Barcelona star midfielder Andres Iniesta says he has watched his World Cup-winning goal “a thousand times” on television, but it never feels as good as it did on the pitch.
“I watch all my matches many times,” the 26-year-old Barcelona playmaker told the Spanish daily El Pais.
“It helps me to improve. Also, they repeat it a lot. So whether I like it or not, I have seen the goal a thousand times,” said Iniesta, favourite for the 2010 Golden Ball.
“But the sensation on the pitch is unrepeatable,” he added. “Watching it is not the same as scoring it.”
Iniesta swept Spain to a thrilling 1-0 World Cup victory over the Netherlands on July 11 with an unstoppable strike past the goalkeeper from inside the box four minutes from the end of extra-time.
“There is a goal in that final which is personal, very much mine.
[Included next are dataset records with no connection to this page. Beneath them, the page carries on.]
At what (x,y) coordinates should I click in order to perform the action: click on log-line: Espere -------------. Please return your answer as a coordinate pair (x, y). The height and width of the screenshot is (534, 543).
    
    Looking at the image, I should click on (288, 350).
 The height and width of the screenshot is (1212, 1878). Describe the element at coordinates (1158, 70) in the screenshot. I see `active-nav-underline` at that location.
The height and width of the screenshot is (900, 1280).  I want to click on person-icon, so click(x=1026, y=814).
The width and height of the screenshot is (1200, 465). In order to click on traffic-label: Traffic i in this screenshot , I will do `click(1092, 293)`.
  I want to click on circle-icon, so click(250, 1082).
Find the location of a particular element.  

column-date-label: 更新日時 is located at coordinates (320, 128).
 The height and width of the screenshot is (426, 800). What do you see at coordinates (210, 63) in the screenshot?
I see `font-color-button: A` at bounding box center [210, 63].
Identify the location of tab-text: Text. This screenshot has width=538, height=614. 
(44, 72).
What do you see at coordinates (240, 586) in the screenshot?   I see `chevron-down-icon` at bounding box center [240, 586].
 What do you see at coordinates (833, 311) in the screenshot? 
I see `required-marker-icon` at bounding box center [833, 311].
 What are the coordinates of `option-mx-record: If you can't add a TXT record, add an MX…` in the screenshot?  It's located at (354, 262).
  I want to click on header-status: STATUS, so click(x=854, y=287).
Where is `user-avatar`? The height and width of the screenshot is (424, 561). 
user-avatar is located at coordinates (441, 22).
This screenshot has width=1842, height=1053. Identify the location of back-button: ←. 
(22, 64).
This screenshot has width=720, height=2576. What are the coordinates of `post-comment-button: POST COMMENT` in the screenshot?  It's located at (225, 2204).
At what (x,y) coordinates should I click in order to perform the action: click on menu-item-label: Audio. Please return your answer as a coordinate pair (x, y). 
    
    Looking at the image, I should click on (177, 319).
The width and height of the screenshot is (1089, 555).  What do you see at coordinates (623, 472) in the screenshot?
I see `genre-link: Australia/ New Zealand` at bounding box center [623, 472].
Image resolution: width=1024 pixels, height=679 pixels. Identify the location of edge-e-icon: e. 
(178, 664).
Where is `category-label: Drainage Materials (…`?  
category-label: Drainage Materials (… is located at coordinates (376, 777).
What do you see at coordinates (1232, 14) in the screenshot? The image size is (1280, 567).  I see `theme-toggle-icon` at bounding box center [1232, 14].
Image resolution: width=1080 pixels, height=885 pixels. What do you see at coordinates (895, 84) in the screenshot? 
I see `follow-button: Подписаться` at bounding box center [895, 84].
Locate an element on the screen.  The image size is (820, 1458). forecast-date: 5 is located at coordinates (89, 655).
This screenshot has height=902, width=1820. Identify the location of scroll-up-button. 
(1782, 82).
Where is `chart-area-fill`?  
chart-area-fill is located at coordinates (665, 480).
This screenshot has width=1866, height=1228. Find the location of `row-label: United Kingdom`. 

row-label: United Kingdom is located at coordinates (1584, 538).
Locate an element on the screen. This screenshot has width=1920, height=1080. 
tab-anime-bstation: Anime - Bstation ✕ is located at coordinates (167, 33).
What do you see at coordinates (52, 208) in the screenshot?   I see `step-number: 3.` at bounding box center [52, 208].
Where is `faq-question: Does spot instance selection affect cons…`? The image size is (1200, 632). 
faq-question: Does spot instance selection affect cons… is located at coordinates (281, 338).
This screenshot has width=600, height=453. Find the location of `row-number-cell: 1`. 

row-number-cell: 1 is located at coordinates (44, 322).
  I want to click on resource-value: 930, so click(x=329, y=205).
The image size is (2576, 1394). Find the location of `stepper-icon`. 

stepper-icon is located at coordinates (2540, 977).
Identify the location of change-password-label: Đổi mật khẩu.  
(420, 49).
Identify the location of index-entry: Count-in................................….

What bothers me is that I don’t score that many goals and now none of the goals I score will be valued as much as that one.”
Iniesta said he knew the ball was going in the moment he struck it.
“I know the defence won’t get to it, that the goalkeeper won’t get to it… I just have to wait for it to fall, for it to obey Newton’s Law,” he added. “This time the apple was the ball and Newton’s head was my foot.”
It was the first World Cup win for Spain, the winners of the 2008 European Championships.
The television audience in Spain when Iniesta scored was 15.6 million people for a 85.9 percent audience share, making it the most watched television broadcast in Spanish history.